- [APLICAR A LEITURA]
A - No texto sobre barbearias, em que ano foi fundada a Barbearia Invicta?
B - Reescreva o texto sobre barbearias desde "Garrett: barbeiro sem" até "casa desde 1979.", inclusive, substituindo "escassos metros" por "poucos metros".

- [TEXTO APRESENTADO]
§ §
Estando num local tão privilegiado como a Baixa da cidade, não admira que qualquer pessoa que passe à porta seja um potencial cliente. "Quanto mais não seja, para entrar e tirar fotografias", diz João, dantes fisioterapeuta e agora barbeiro. Tem 57 anos e muito carinho pela sua Tinoco, a que chama "a nossa velhinha". Mais de 80% dos clientes são turistas.
Garrett: barbeiro sem pressas
Na Rua de Ramalho Ortigão, a escassos metros dos Paços do Concelho, conhecemos um homem que não trabalha sob pressão. Os 85 anos de Acácio Branco permitem-lhe certas liberdades, mesmo que na cadeira da Barbearia Garrett esteja sentada uma figura pública. Pela sua tesoura passaram vários presidentes da Câmara, mas é Rui Moreira quem merece os melhores elogios: "É o mais simpático, conversa com toda a gente".
Natural de Cinfães, começou na arte aos 12 anos. "Os pais punham os filhos a aprender uma profissão e a mim tocou-me isto", recorda o homem que foi trabalhar para a Barbearia Garrett em 1958, um ano depois da abertura. É o rosto da casa desde 1979.
Quem ali entra fica a conhecer um fervoroso adepto do F. C. Porto, a julgar pela quantidade de referências, incluindo uma fotografia do plantel dos tempos de Pedroto. Acácio não esconde que às vezes cobra mais pelo corte. "Levo ao estrangeiro mais caro, porque ele não pergunta o preço", justifica. E diz que continua no ativo por causa da comunicação: "Se estivesse em casa, já tinha morrido".
Invicta: tesoura e poesia de mãos dadas
"A cadeira do barbeiro/É um centro cultural/Fala-se do Mundo inteiro/Fala-se do bem e do mal". Consoante fala, consoante rima. Aos 77 anos, assim é José Pinto, que divide com Francisco Moreira a gestão da Barbearia Invicta, fundada em 1968 na Praça de Carlos Alberto. O primeiro está lá praticamente desde sempre, o segundo chegou dez anos depois.
Nascido em Penafiel, Francisco tem 71 anos e era também um miúdo quando lhe foi traçado o destino: "Aprendi com o meu pai, voluntariamente... à força. Queria jogar à bola e o meu pai não me deixava", relata, para depois nos mostrar objetos de antanho exibidos numa vitrina. Enquanto isso, o colega de Baião vai versejando e cortando o cabelo a um cliente de sempre, o antigo ministro do Trabalho Amândio de Azevedo.
Do leque aqui retratado, a Invicta está entre as barbearias que ainda mantêm empregados. Ainda assim, a equipa que outrora teve dez pessoas está agora reduzida a quatro.
Veneza: homens iam lá arranjar as unhas
Pedro de Almeida nasceu em Resende há 80 anos, mais dez do que a cadeira em que está sentado quando explica como usava o assentador da navalha. Agora que as lâminas são descartáveis e o pó de sabão já não se usa, o responsável pelo Salão Veneza diz-nos que o prédio foi vendido e que o atual contrato de arrendamento só dura mais quatro anos. "Não sei se isto vai continuar", desabafa.
§ §
- [DADOS FORNECIDOS]
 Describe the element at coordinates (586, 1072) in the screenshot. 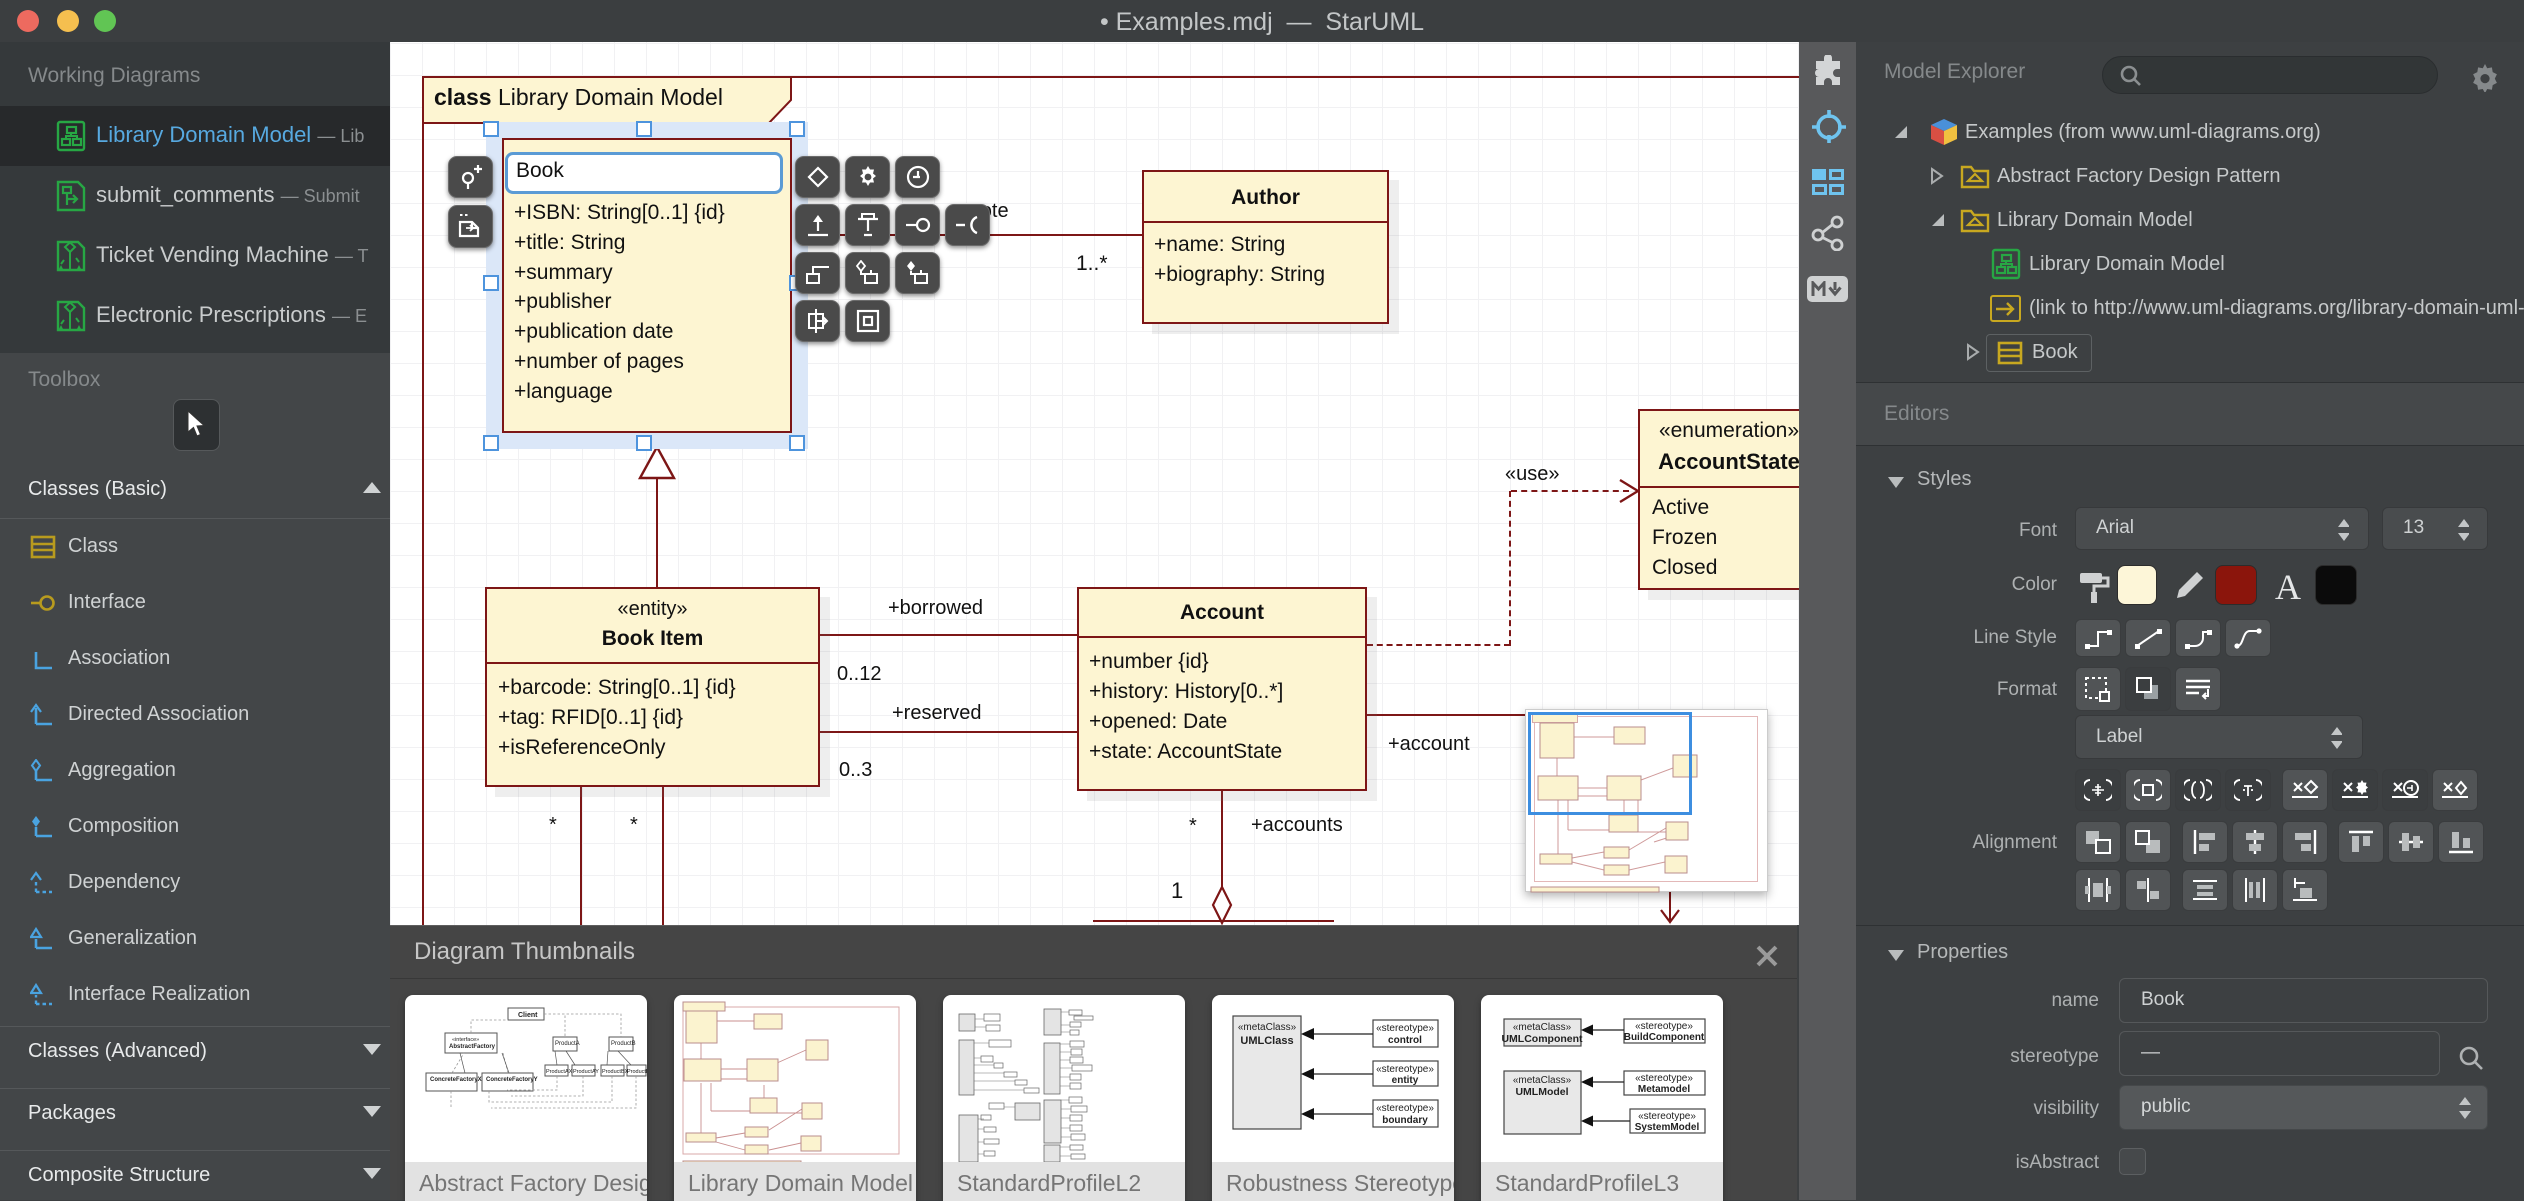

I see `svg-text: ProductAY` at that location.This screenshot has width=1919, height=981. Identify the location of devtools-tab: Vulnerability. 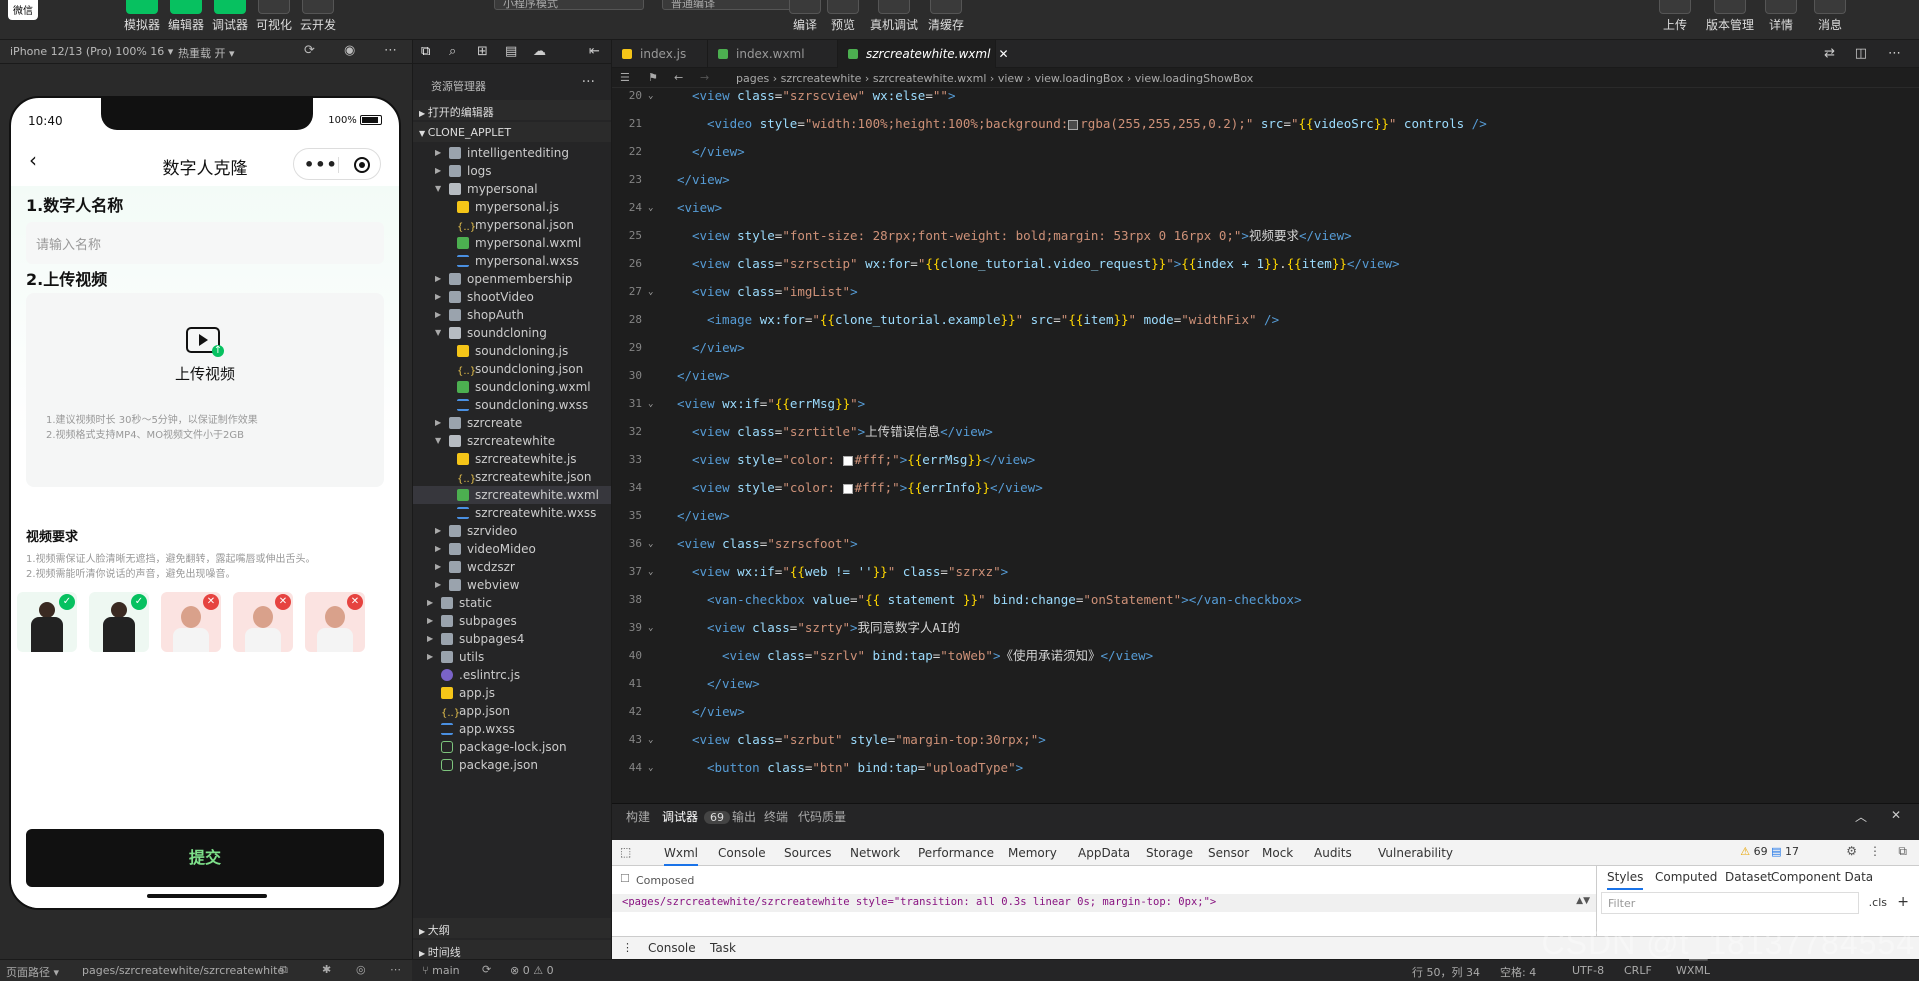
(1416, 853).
§ §
- [RESULTADOS DOS EXERCÍCIOS]
A - Em 1968.

B -
Garrett: barbeiro sem pressas
Na Rua de Ramalho Ortigão, a poucos metros dos Paços do Concelho, conhecemos um homem que não trabalha sob pressão. Os 85 anos de Acácio Branco permitem-lhe certas liberdades, mesmo que na cadeira da Barbearia Garrett esteja sentada uma figura pública. Pela sua tesoura passaram vários presidentes da Câmara, mas é Rui Moreira quem merece os melhores elogios: "É o mais simpático, conversa com toda a gente".
Natural de Cinfães, começou na arte aos 12 anos. "Os pais punham os filhos a aprender uma profissão e a mim tocou-me isto", recorda o homem que foi trabalhar para a Barbearia Garrett em 1958, um ano depois da abertura. É o rosto da casa desde 1979.